▶ Task details: Please return the records below exactly as they stand, with the pictures removed.

▶ Dataset records:

____

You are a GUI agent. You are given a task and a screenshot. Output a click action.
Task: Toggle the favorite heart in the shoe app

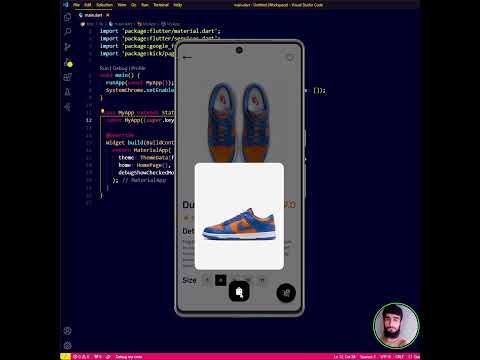(290, 58)
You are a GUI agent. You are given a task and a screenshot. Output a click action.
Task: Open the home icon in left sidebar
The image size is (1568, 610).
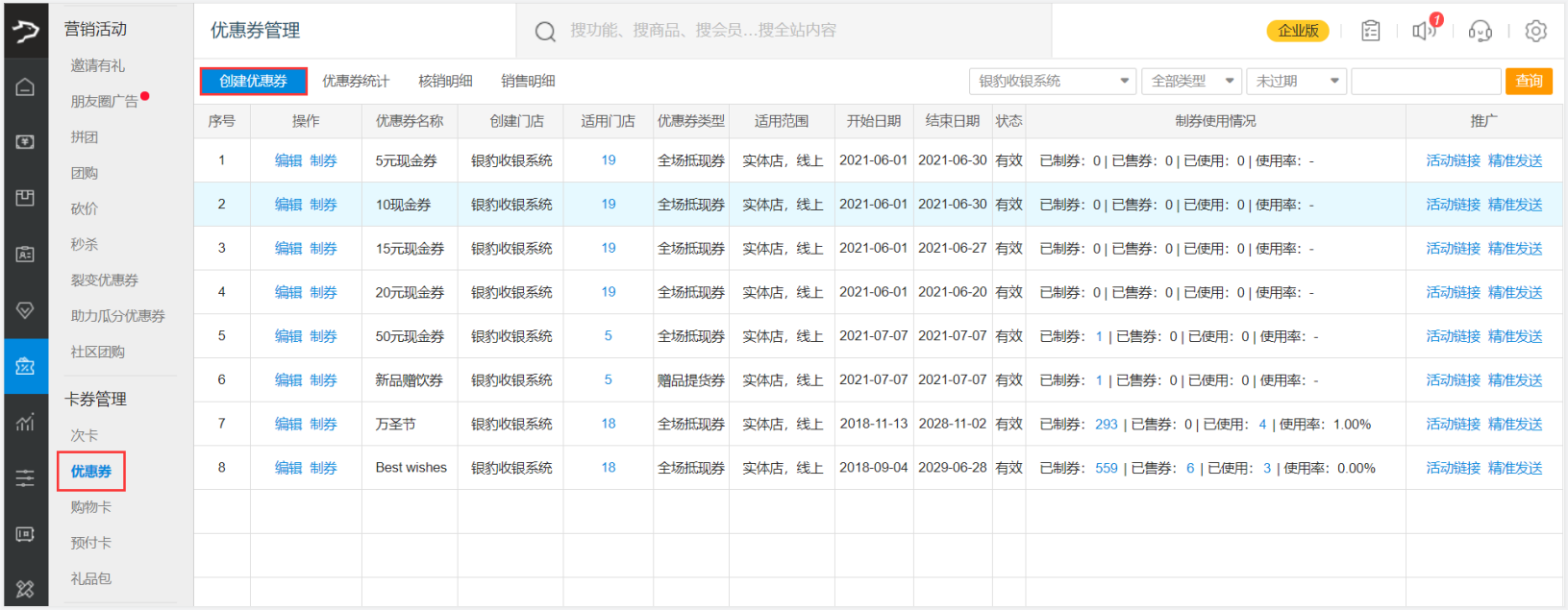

____

▶ Expected output:
You are a GUI agent. You are given a task and a screenshot. Output a click action.
Task: Toggle the favorite heart in the shoe app

(290, 58)
You are a GUI agent. You are given a task and a screenshot. Output a click action.
Task: Open the home icon in left sidebar
The image size is (1568, 610).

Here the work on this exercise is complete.